Task statement
Word for word, transcribe the lines from the one containing "Viewport: 1479px width, 690px height." through the end of the entries, both included, and nothing else.

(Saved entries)

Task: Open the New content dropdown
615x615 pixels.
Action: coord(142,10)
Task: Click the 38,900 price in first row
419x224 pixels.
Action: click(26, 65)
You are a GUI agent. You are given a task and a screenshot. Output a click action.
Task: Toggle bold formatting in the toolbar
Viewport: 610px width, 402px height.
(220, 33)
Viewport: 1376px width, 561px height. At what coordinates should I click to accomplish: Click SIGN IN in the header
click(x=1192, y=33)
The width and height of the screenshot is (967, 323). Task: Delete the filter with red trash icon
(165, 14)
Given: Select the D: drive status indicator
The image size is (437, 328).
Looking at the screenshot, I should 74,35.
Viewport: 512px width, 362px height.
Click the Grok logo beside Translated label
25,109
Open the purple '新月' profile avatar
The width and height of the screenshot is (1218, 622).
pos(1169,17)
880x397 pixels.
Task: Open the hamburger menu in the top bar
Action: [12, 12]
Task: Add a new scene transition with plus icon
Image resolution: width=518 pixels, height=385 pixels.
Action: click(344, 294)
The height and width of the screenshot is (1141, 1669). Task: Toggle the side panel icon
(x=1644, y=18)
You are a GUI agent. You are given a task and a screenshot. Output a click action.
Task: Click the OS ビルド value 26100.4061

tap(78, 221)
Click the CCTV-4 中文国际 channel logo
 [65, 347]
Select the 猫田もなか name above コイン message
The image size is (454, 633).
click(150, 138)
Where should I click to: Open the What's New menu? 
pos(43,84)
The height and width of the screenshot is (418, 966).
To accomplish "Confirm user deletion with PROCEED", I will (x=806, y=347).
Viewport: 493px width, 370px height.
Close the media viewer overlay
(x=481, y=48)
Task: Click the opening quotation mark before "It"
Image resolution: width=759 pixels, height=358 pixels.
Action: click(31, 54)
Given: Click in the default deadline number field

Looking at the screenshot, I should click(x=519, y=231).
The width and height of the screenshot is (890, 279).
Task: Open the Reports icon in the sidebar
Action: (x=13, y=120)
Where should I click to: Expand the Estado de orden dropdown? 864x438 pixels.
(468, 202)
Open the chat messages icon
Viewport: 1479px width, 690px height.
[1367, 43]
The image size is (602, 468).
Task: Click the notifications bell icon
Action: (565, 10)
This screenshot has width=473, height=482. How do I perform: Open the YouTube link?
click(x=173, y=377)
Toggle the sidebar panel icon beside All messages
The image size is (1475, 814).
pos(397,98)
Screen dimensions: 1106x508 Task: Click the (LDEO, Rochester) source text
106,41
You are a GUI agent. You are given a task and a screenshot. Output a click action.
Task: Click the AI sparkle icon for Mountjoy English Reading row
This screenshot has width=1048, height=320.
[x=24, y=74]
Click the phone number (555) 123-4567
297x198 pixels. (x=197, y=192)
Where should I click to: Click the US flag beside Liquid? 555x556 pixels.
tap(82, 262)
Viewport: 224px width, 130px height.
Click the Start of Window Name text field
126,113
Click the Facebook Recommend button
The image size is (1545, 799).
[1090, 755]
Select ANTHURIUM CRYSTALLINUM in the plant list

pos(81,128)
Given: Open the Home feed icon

Answer
Viewport: 1479px width, 690px height.
[1367, 43]
The image size is (602, 468).
Task: Click the notifications bell icon
Action: (565, 10)
This screenshot has width=473, height=482. How do I perform: Open the YouTube link?
click(x=173, y=377)
Toggle the sidebar panel icon beside All messages
The image size is (1475, 814).
pos(397,98)
Screen dimensions: 1106x508 Task: Click the (LDEO, Rochester) source text
106,41
You are a GUI agent. You are given a task and a screenshot. Output a click action.
Task: Click the AI sparkle icon for Mountjoy English Reading row
This screenshot has width=1048, height=320.
[x=24, y=74]
Click the phone number (555) 123-4567
297x198 pixels. (x=197, y=192)
Where should I click to: Click the US flag beside Liquid? 555x556 pixels.
tap(82, 262)
Viewport: 224px width, 130px height.
Click the Start of Window Name text field
126,113
Click the Facebook Recommend button
The image size is (1545, 799).
[1090, 755]
Select ANTHURIUM CRYSTALLINUM in the plant list

pos(81,128)
Given: Open the Home feed icon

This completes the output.